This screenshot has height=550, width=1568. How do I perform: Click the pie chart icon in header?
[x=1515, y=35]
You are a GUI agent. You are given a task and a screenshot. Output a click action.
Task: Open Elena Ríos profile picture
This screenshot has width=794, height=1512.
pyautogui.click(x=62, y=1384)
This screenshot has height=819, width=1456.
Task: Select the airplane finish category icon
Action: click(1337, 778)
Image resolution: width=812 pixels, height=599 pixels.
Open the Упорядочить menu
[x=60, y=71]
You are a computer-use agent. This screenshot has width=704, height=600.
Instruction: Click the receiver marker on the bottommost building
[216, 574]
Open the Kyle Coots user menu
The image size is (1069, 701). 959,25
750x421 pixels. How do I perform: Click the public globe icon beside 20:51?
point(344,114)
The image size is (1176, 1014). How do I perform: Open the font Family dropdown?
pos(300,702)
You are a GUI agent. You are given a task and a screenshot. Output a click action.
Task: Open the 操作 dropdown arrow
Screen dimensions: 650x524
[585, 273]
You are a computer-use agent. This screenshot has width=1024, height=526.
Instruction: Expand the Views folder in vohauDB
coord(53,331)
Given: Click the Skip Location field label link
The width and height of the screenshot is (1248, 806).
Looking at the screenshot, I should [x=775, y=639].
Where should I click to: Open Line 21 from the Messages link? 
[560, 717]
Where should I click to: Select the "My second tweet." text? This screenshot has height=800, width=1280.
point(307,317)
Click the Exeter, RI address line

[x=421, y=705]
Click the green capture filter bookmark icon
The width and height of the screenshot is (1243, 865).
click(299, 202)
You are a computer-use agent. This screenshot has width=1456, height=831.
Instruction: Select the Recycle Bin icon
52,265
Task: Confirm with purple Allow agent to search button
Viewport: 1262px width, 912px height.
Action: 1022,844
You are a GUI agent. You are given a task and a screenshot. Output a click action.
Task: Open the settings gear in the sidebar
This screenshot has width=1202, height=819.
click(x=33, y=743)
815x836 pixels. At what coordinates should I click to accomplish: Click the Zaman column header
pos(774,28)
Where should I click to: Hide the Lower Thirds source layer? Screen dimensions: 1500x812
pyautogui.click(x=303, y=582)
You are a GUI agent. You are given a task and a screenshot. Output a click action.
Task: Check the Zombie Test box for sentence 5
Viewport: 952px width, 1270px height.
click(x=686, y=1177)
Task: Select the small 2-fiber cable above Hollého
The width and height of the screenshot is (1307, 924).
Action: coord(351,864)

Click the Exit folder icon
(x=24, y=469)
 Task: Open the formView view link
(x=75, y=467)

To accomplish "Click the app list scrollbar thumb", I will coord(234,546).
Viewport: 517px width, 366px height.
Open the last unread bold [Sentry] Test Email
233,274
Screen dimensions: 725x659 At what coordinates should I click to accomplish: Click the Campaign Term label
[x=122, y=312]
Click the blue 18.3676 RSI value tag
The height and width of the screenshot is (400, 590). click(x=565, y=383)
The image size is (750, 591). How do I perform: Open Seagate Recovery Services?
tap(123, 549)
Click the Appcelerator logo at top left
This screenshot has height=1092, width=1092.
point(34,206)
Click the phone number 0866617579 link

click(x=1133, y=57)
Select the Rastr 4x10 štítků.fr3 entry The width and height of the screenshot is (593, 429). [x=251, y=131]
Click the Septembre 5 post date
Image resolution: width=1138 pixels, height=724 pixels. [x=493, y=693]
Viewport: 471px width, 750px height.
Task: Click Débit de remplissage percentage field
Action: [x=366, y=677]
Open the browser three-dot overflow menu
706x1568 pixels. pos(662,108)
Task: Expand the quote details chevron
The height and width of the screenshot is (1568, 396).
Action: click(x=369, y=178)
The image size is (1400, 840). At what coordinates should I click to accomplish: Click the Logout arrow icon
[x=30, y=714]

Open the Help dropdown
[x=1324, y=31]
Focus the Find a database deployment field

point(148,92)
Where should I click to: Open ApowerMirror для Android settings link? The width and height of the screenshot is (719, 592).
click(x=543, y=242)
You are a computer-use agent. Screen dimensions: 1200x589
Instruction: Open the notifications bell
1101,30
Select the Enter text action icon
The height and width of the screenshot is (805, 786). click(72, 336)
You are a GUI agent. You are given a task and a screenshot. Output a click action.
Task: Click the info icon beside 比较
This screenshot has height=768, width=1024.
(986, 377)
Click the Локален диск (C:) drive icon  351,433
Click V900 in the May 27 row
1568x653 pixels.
_ _ _ _
:: AIM OF THE EXERCISE ::
Reproduce all entries. Keep them exact.

:: WRITTEN ANSWER ::
This screenshot has height=550, width=1568. How do I perform: Click the pie chart icon in header?
[x=1515, y=35]
You are a GUI agent. You are given a task and a screenshot. Output a click action.
Task: Open Elena Ríos profile picture
This screenshot has width=794, height=1512.
pyautogui.click(x=62, y=1384)
This screenshot has height=819, width=1456.
Task: Select the airplane finish category icon
Action: click(1337, 778)
Image resolution: width=812 pixels, height=599 pixels.
Open the Упорядочить menu
[x=60, y=71]
You are a computer-use agent. This screenshot has width=704, height=600.
Instruction: Click the receiver marker on the bottommost building
[216, 574]
Open the Kyle Coots user menu
The image size is (1069, 701). 959,25
750x421 pixels. How do I perform: Click the public globe icon beside 20:51?
point(344,114)
The image size is (1176, 1014). How do I perform: Open the font Family dropdown?
pos(300,702)
You are a GUI agent. You are given a task and a screenshot. Output a click action.
Task: Open the 操作 dropdown arrow
Screen dimensions: 650x524
[585, 273]
You are a computer-use agent. This screenshot has width=1024, height=526.
Instruction: Expand the Views folder in vohauDB
coord(53,331)
Given: Click the Skip Location field label link
The width and height of the screenshot is (1248, 806).
Looking at the screenshot, I should [x=775, y=639].
Where should I click to: Open Line 21 from the Messages link? 
[560, 717]
Where should I click to: Select the "My second tweet." text? This screenshot has height=800, width=1280.
point(307,317)
Click the Exeter, RI address line

[x=421, y=705]
Click the green capture filter bookmark icon
The width and height of the screenshot is (1243, 865).
click(299, 202)
You are a computer-use agent. This screenshot has width=1456, height=831.
Instruction: Select the Recycle Bin icon
52,265
Task: Confirm with purple Allow agent to search button
Viewport: 1262px width, 912px height.
Action: 1022,844
You are a GUI agent. You are given a task and a screenshot. Output a click action.
Task: Open the settings gear in the sidebar
This screenshot has width=1202, height=819.
click(x=33, y=743)
815x836 pixels. At what coordinates should I click to accomplish: Click the Zaman column header
pos(774,28)
Where should I click to: Hide the Lower Thirds source layer? Screen dimensions: 1500x812
pyautogui.click(x=303, y=582)
You are a GUI agent. You are given a task and a screenshot. Output a click action.
Task: Check the Zombie Test box for sentence 5
Viewport: 952px width, 1270px height.
click(x=686, y=1177)
Task: Select the small 2-fiber cable above Hollého
The width and height of the screenshot is (1307, 924).
Action: coord(351,864)

Click the Exit folder icon
(x=24, y=469)
 Task: Open the formView view link
(x=75, y=467)

To accomplish "Click the app list scrollbar thumb", I will coord(234,546).
Viewport: 517px width, 366px height.
Open the last unread bold [Sentry] Test Email
233,274
Screen dimensions: 725x659 At what coordinates should I click to accomplish: Click the Campaign Term label
[x=122, y=312]
Click the blue 18.3676 RSI value tag
The height and width of the screenshot is (400, 590). click(x=565, y=383)
The image size is (750, 591). How do I perform: Open Seagate Recovery Services?
tap(123, 549)
Click the Appcelerator logo at top left
This screenshot has height=1092, width=1092.
point(34,206)
Click the phone number 0866617579 link

click(x=1133, y=57)
Select the Rastr 4x10 štítků.fr3 entry The width and height of the screenshot is (593, 429). [x=251, y=131]
Click the Septembre 5 post date
Image resolution: width=1138 pixels, height=724 pixels. [x=493, y=693]
Viewport: 471px width, 750px height.
Task: Click Débit de remplissage percentage field
Action: [x=366, y=677]
Open the browser three-dot overflow menu
706x1568 pixels. pos(662,108)
Task: Expand the quote details chevron
The height and width of the screenshot is (1568, 396).
Action: click(x=369, y=178)
The image size is (1400, 840). At what coordinates should I click to accomplish: Click the Logout arrow icon
[x=30, y=714]

Open the Help dropdown
[x=1324, y=31]
Focus the Find a database deployment field

point(148,92)
Where should I click to: Open ApowerMirror для Android settings link? The width and height of the screenshot is (719, 592).
click(x=543, y=242)
You are a computer-use agent. Screen dimensions: 1200x589
Instruction: Open the notifications bell
1101,30
Select the Enter text action icon
The height and width of the screenshot is (805, 786). click(72, 336)
You are a GUI agent. You are given a task and a screenshot. Output a click action.
Task: Click the info icon beside 比较
This screenshot has height=768, width=1024.
(986, 377)
Click the Локален диск (C:) drive icon  351,433
Click V900 in the May 27 row
1568x653 pixels.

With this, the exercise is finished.